◆ **Description of the task**: Write out, word for word, the part of the running blog post below that opens with the words containing "And while the" and closes with "Eliud regularly practices.".

◆ **Reading text**:
--------------------
Hello runner friends!
Welcome back to the Bass Pro Fitness Series
MIDWEEK M😊TIVATI😊N blog!
Now let's get started by talking about what we can learn from Eliud Kipchoge, the world's fastest marathoner who
broke his own world record Saturday by crossing the finish line of the Berlin Marathon in 2:01:19. "Limits are there to be broken," Eliud tweeted afterwards. "By you and me together. I can say that I am beyond happy today that the official world record is once again faster. Thank you to all the runners in the world that inspire me every day to push myself."
And while the limit Eliud set out to break is unattainable for all but the elite, each of us has personal limits--whether it's qualifying for Boston, setting a new PR, shaving a few minutes off a half-marathon time or simply finishing a race without feeling like you've been hit by a truck-- that can be broken by adopting some of the training habits Kipchoge has. So without further adieu, check out these
six principles Eliud regularly practices.
Cultivate Controlled Consistency
For Kipchoge, recovery runs start at a shuffle, typically an 8:30-to-8:45-minute-mile pace, and slowly build up to finish around 6:30 to 7 minutes per mile. That’s starting at four minutes per mile slower than his marathon pace, and still two minutes per mile off his marathon pace at the end. The goal here is to build overall volume—Kipchoge runs 124 to 136 miles each week—and ensure he’s ready to run fast for his next workout.
--------------------
◆ **Dataset excerpts**:

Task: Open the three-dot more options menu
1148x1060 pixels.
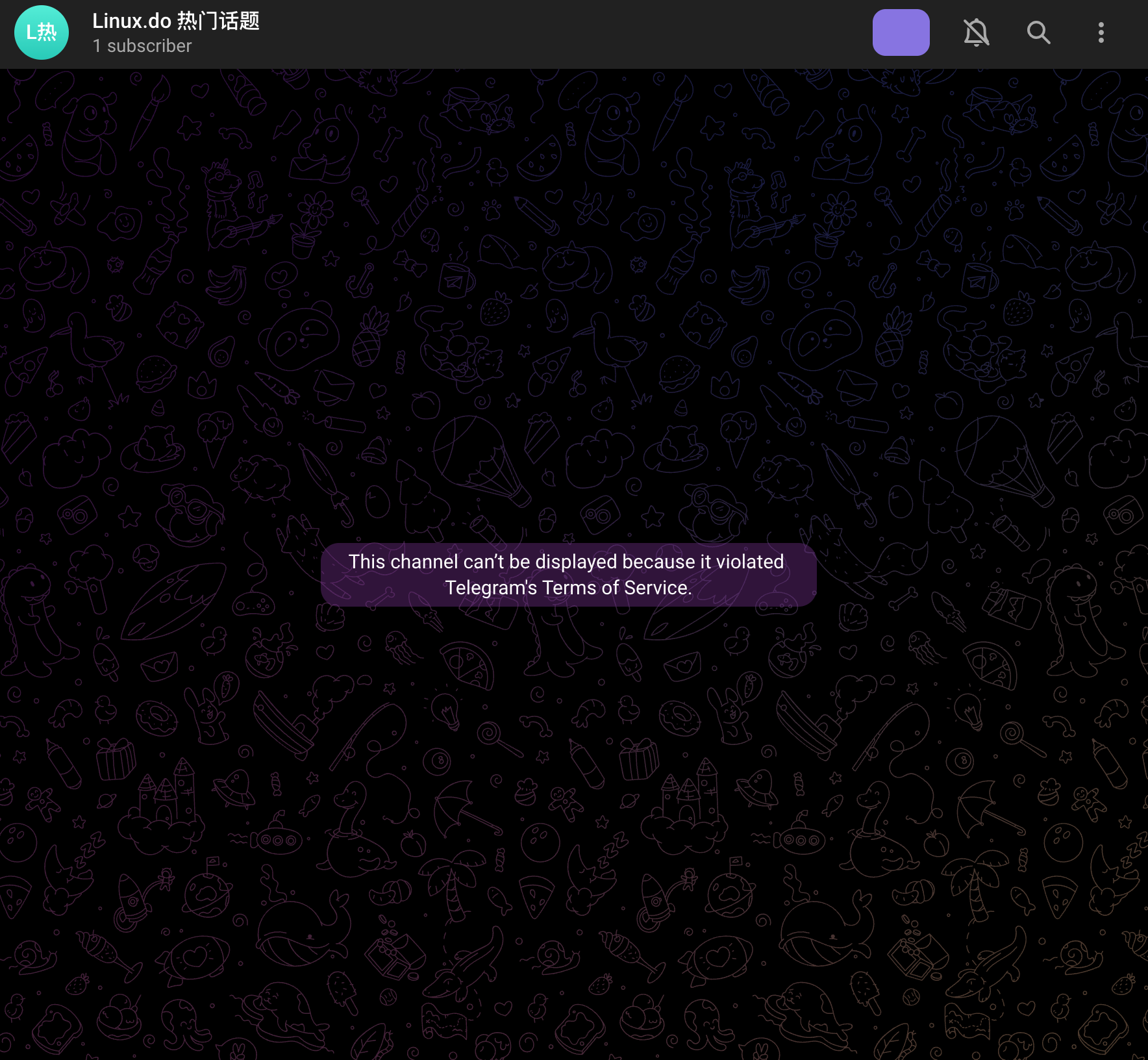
--------------------
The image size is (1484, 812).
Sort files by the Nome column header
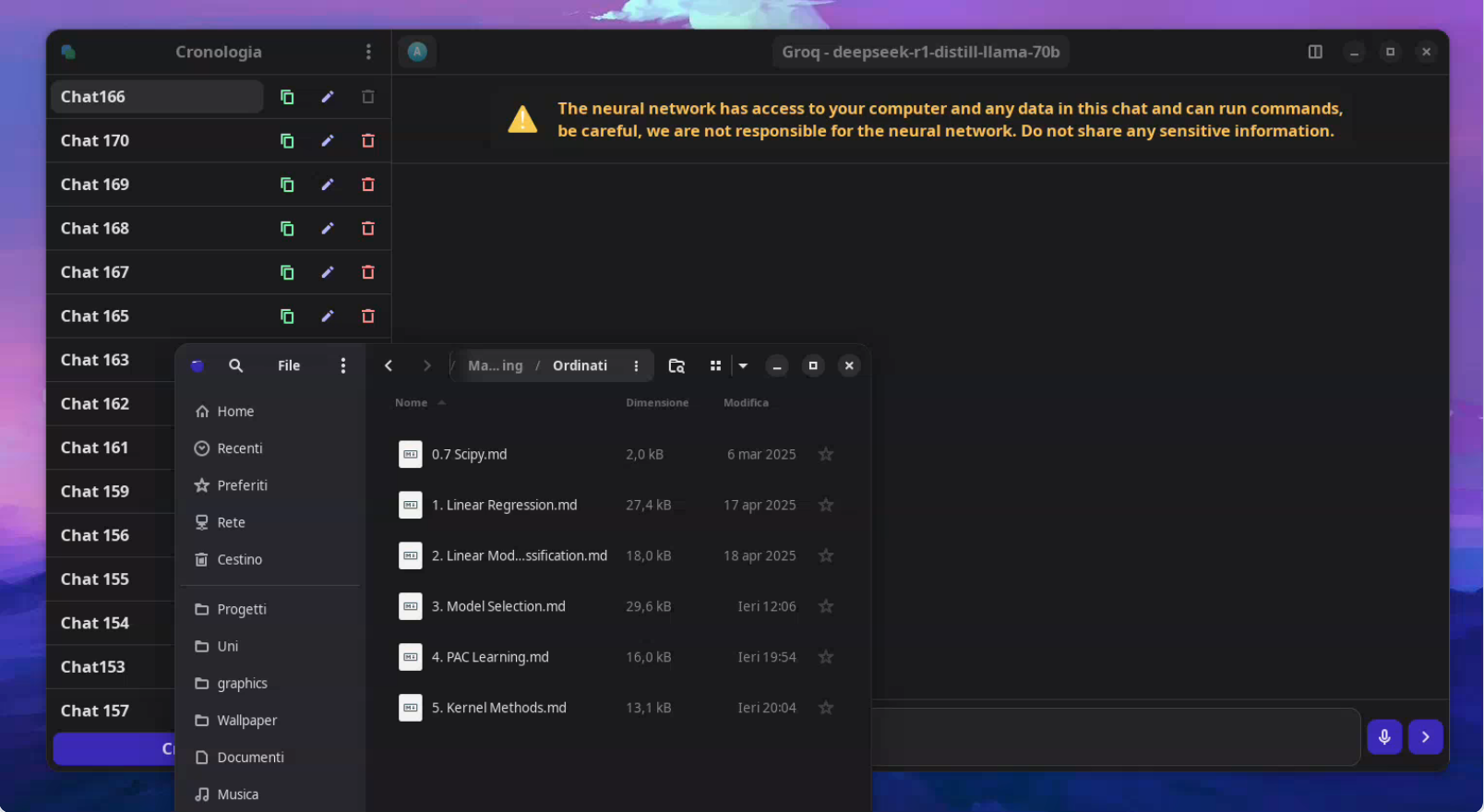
--------------------
◆ **Result**:
And while the limit Eliud set out to break is unattainable for all but the elite, each of us has personal limits--whether it's qualifying for Boston, setting a new PR, shaving a few minutes off a half-marathon time or simply finishing a race without feeling like you've been hit by a truck-- that can be broken by adopting some of the training habits Kipchoge has. So without further adieu, check out these
six principles Eliud regularly practices.